なおこれらのパラメーターは前回の測定(デフォルトで60秒前)からの増分を記録しているようなので、このダッシュボードでは 1/60 = scale(0.1667) して毎秒値に換算しています。

updateOperations / pointsPerUpdate

これらはディスクへの書き込みに関連するパラメーターです。updateOperations はディスクへ書き込んだ回数を示しているようです。これも増分値ですのでダッシュボード上は 1/60 して毎秒値に換算しています。一方、pointsPerUpdate は1回のディスクフラッシュで書き込んだデータポイント量を示しているようです。

すなわち、updateOperations[回] × pointsPerUpdate[データポイント/回] ≒ committedPoints[データポイント] という関係が成り立ちます。ダッシュボードでも確かめてみましょう。

f:id:miyahan:20161117194604p:plain 図:MAX_UPDATES_PER_SECOND = inf

まずは書き込み頻度を無制限にした場合。受信したデータはその都度即時ディスクにフラッシュされているため、metricsReceived ≒ updateOperations ≒ committedPoints ≒ 6000 となっています。1回の受信で1回書き込んでいるため、pointsPerUpdate は 1 となります。

f:id:miyahan:20161117202510p:plain 図:MAX_UPDATES_PER_SECOND = 3000

次に書き込み頻度をトラフィックのおよそ半分、3000回/秒に設定した場合。ディスクフラッシュの頻度(updateOperations) が3000回/秒になっていますね。また pointsPerUpdate より1回のディスクフラッシュで平均2個のデータポイントを書き込んでいることがわかります。3000回/秒 × 2データポイント/回 = 6000データポイント/秒 となるわけです。

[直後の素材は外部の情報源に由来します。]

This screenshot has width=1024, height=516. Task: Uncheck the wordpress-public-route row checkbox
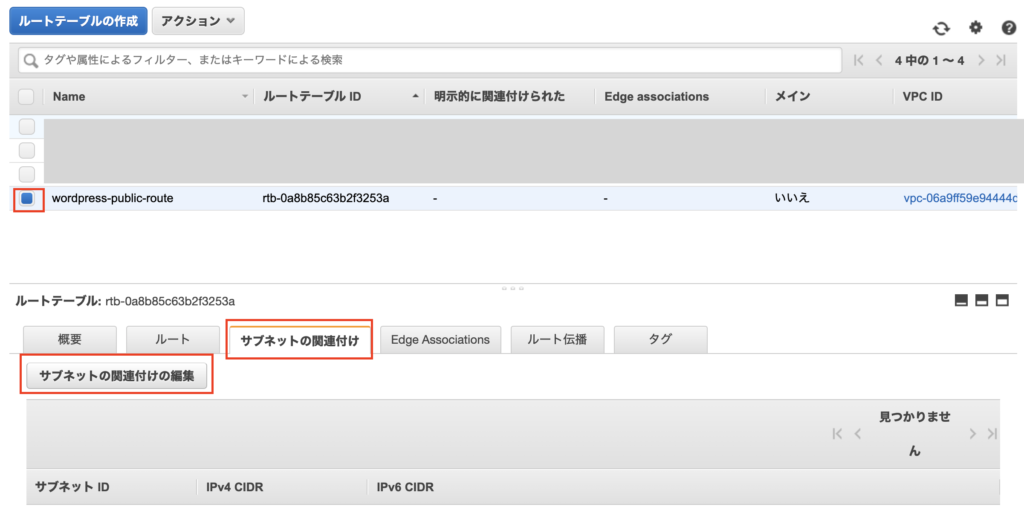point(27,198)
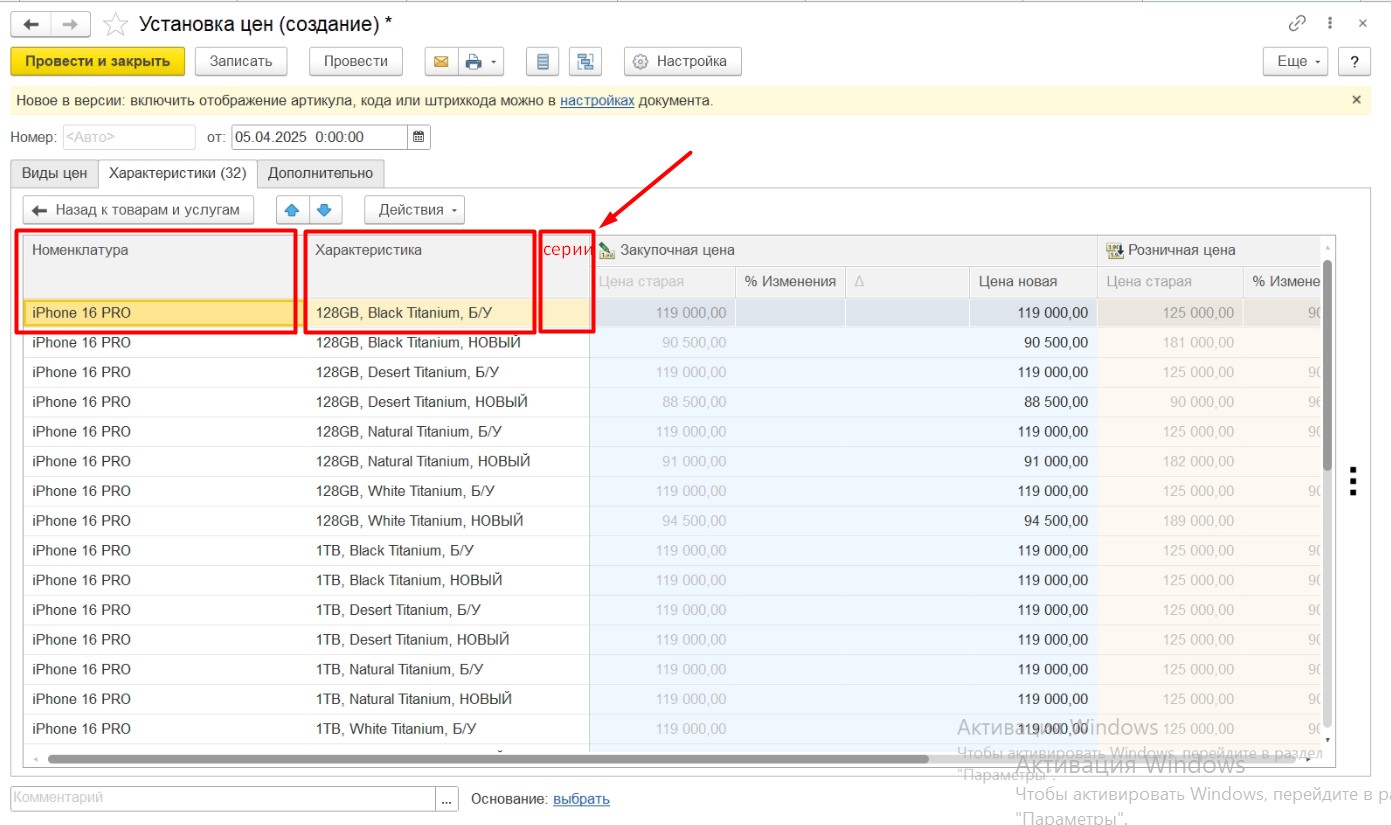Add document to favorites with star icon
The width and height of the screenshot is (1391, 825).
click(116, 24)
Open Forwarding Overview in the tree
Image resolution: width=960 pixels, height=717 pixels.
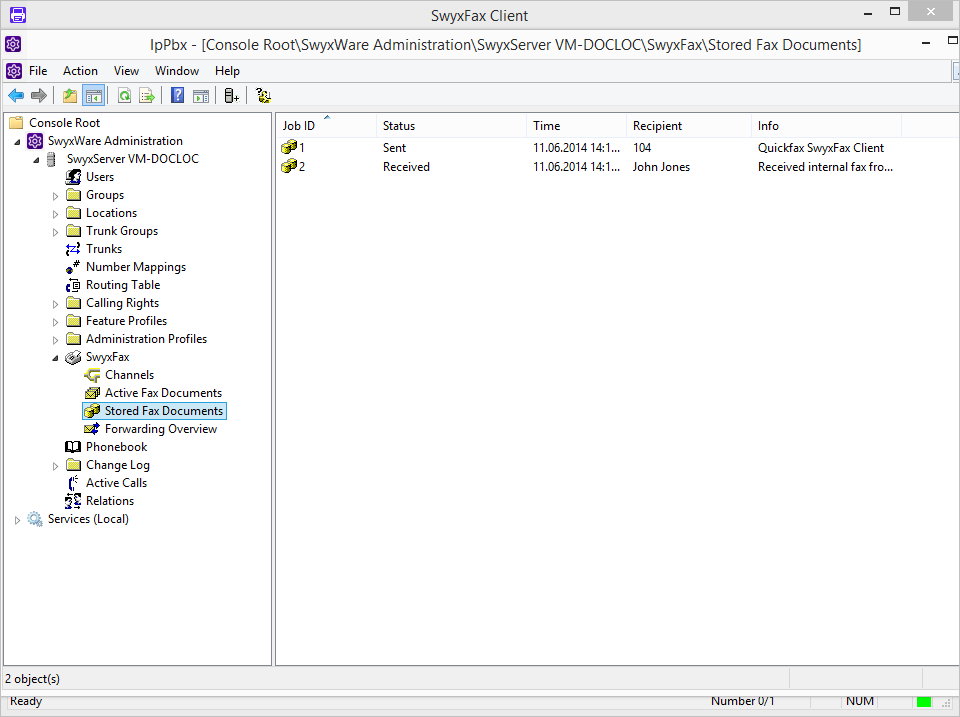(160, 429)

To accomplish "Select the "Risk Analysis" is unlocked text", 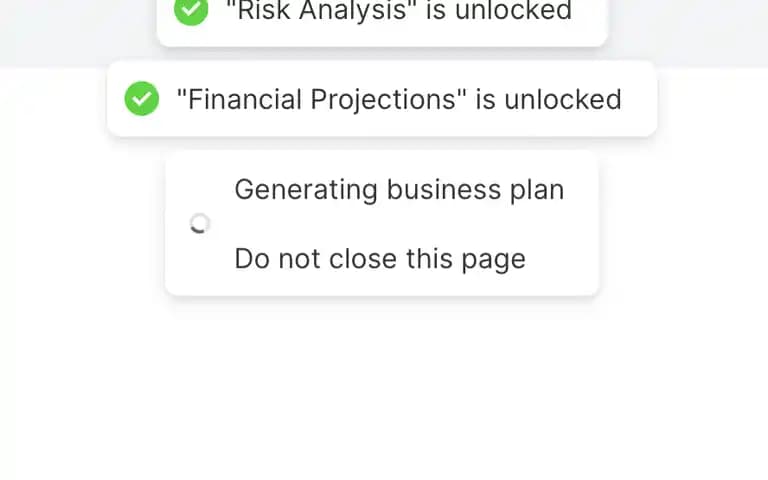I will click(x=399, y=10).
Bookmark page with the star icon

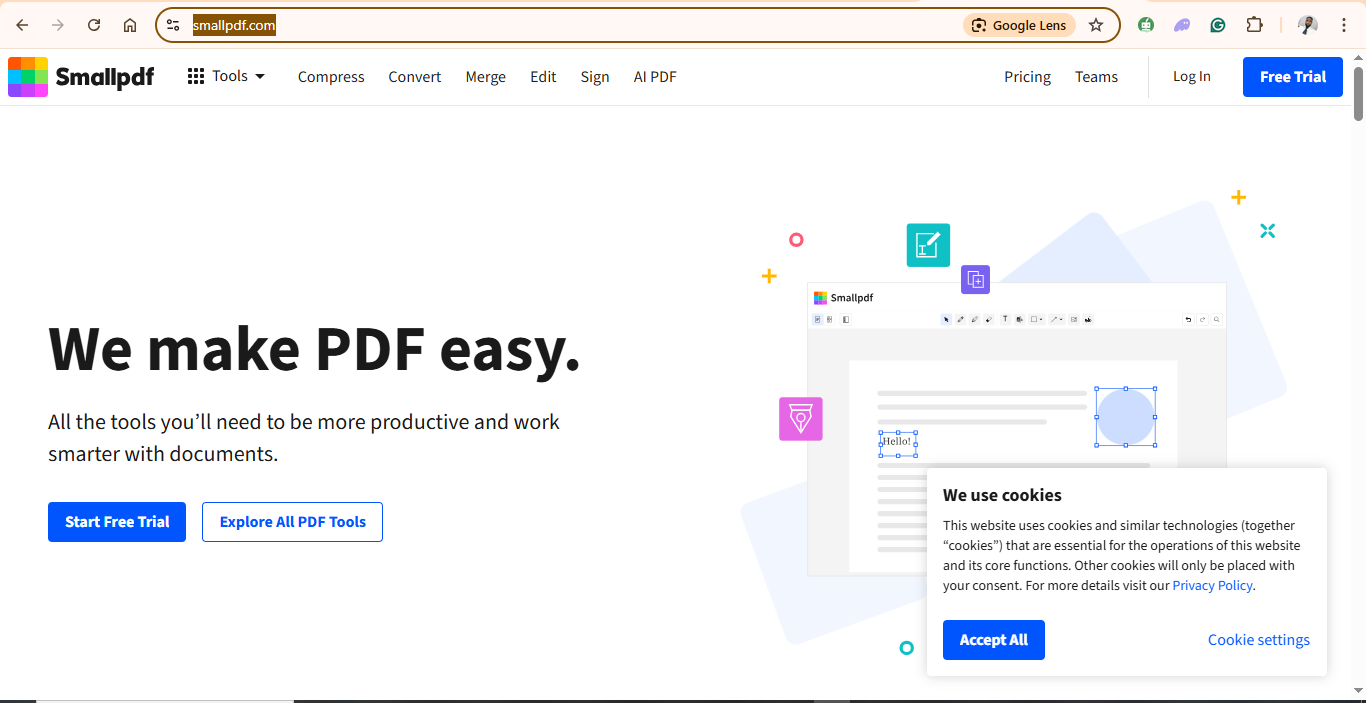pos(1096,25)
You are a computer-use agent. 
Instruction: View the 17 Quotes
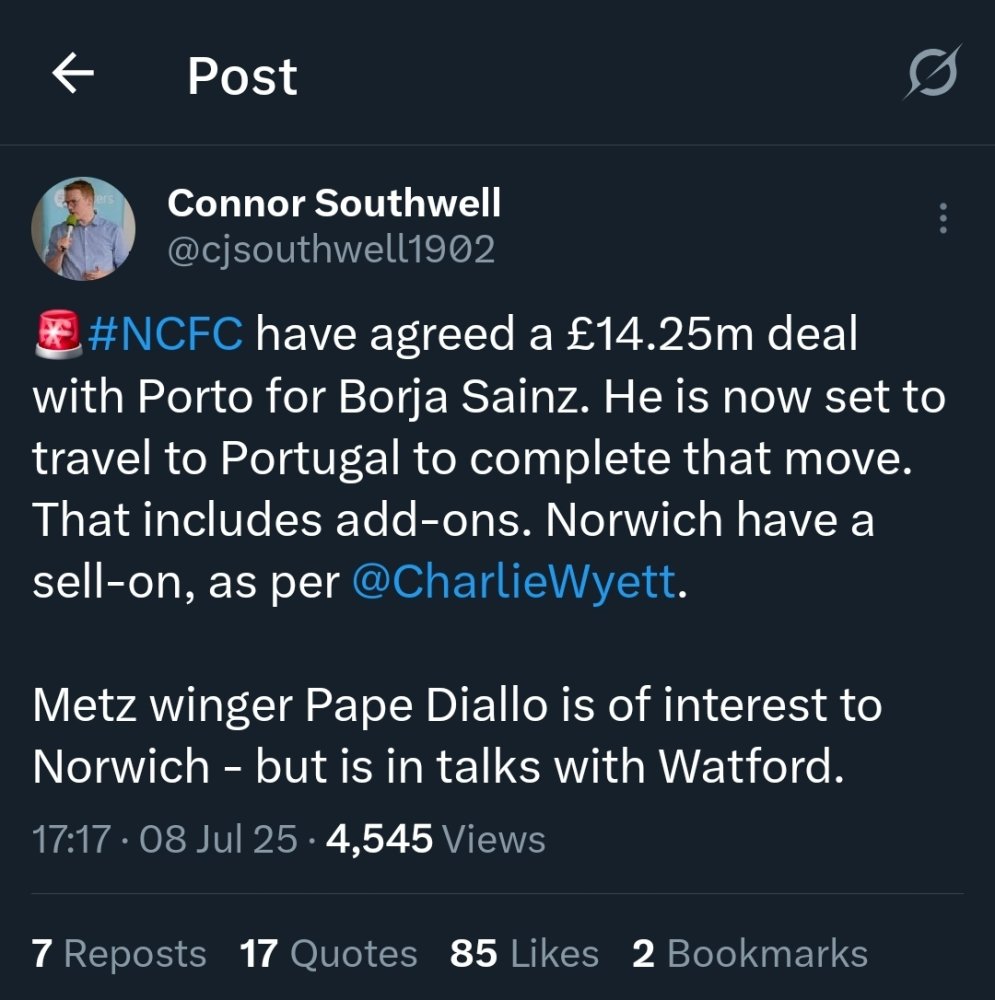tap(328, 954)
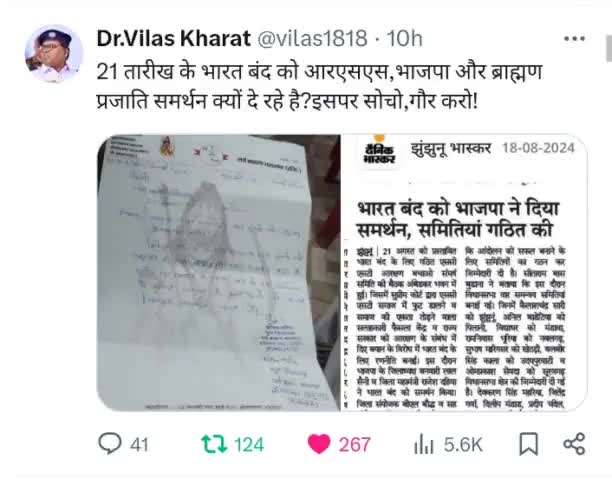This screenshot has height=480, width=612.
Task: Unlike the tweet via pink heart icon
Action: [x=319, y=444]
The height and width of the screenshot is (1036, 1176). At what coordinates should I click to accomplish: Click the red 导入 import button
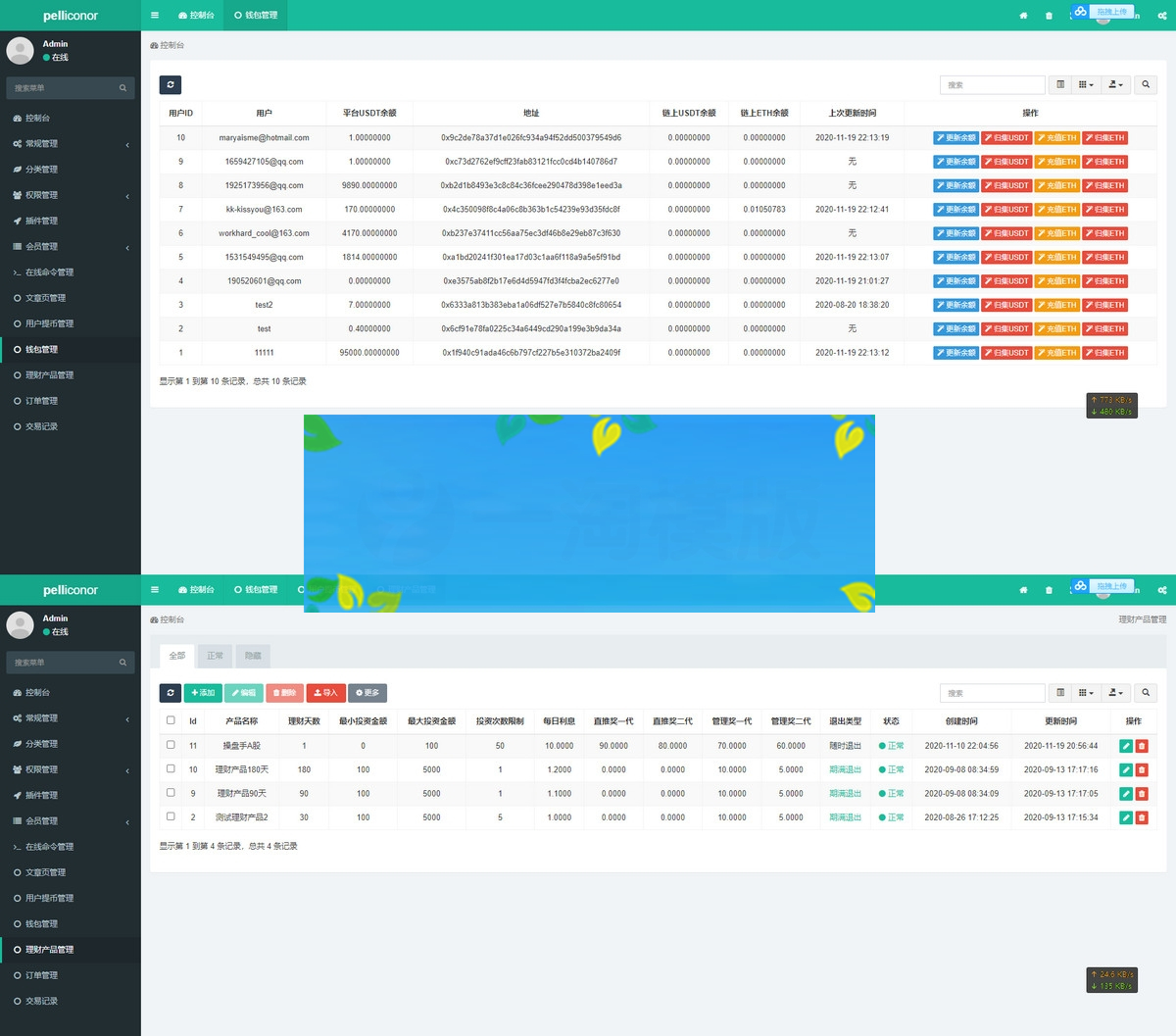[325, 693]
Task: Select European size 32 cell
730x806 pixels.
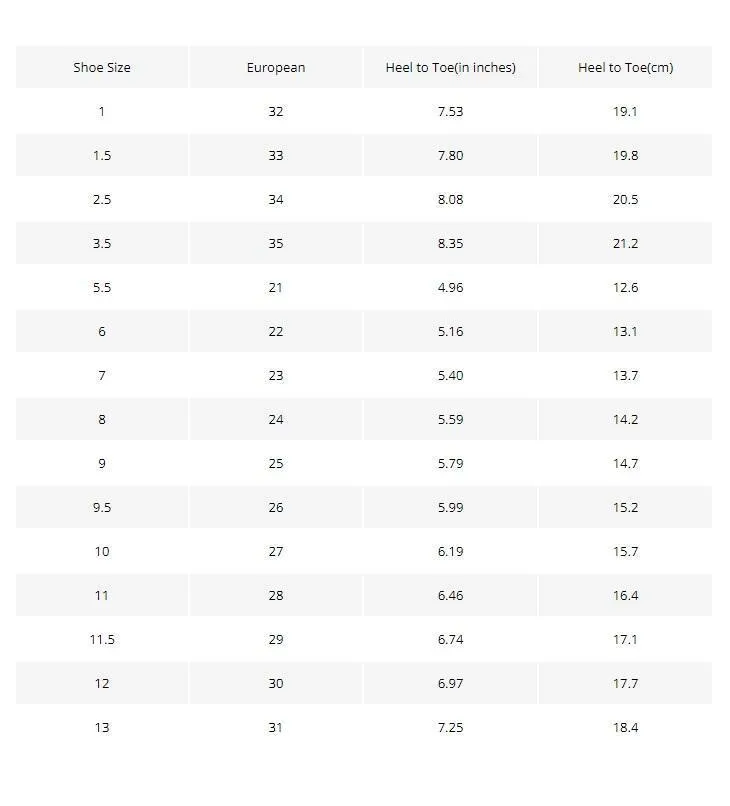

実際にこれらのパラメーターがどのような比になるかは、設定やディスクのI/O性能に左右されます。

cache.queues / cache.size

今度はメモリキャッシュに関するパラメーターです。これは Carbon の書き込み状況を知るために最も役立つものです。cache.queues はメモリキャッシュに入っているメトリックの数、cache.size はメモリキャッシュに入っているデータポイントの数を示しているようです。これに気づくまでずいぶん苦労しました・・・。

00:00 もも組.うさぎさん 30
00:00 みかん組.くまさん 5
00:01 もも組.うさぎさん 15
00:01 みかん組.くまさん 7
00:02 もも組.うさぎさん 40
00:02 みかん組.くまさん 9
00:03 もも組.うさぎさん 20
00:03 みかん組.くまさん 6
00:04 もも組.うさぎさん 25
00:04 みかん組.くまさん 8
00:05 もも組.うさぎさん 30
00:05 みかん組.くまさん 7
00:06 もも組.うさぎさん 35
00:06 みかん組.くまさん 11
00:07 もも組.うさぎさん 40
00:07 みかん組.くまさん 9
00:08 もも組.うさぎさん 35
00:08 みかん組.くまさん 10
00:09 もも組.うさぎさん 30
00:09 みかん組.くまさん 8

例えば上記のデータがキャッシュに入った場合、メトリックは "もも組.うさぎさん" と "みかん組.くまさん" の2種類だけなので cache.queues は 2、データポイントは20個あるので cache.size は 20 となります。

f:id:miyahan:20161117214916p:plain 図:ディスクへの書き込みが間に合わず、どんどんキャッシュサイズが増大している事例

記録するメトリックは予め決まっている場合が多いので、どんなに多くのトラフィックが突っ込んできても cache.queues はある決まった値で頭打ちとなりますが、cache.size はディスクフラッシュが追いつかない場合、無限に増大していきます。つまり、cache.size こそが Carbon のI/O負荷監視の最重要パラメーターと言えます。これが増加していたらヤバい!!

cache.queries

これまでパラメーターとは違って、cache.queries はデータを読み込む頻度を示しています。Grafana でダッシュボードの再読み込みボタンを連打するとこの値が増加します。これも増分値ですのでダッシュボード上は 1/60 して毎秒値に換算しています。

ところで Graphite はクエリを受けると、ディスクにあるデータ(Whisperデータベース) を読み込みつつ、Carbon がメモリに保持しているフラッシュ待ちのキャッシュも読み込み、それらをマージしてクライアントに返答しています。名前から察するに、cache.queries は厳密に言えば、Graphite が Carbon のキャッシュに問い合わせた回数を記録しているのかもしれません。


いかがでしたでしょうか。大量のデータを Graphite で記録している方で、ときどきデータが記録されなくなったり表示されなくなったりする、プロセスを再起動したらなぜか半日分のデータが吹っ飛んだ、といったトラブルが起きた場合は、ぜひ Carbon の統計情報を見てオーバーロードが発生していないかチェックしてみてください。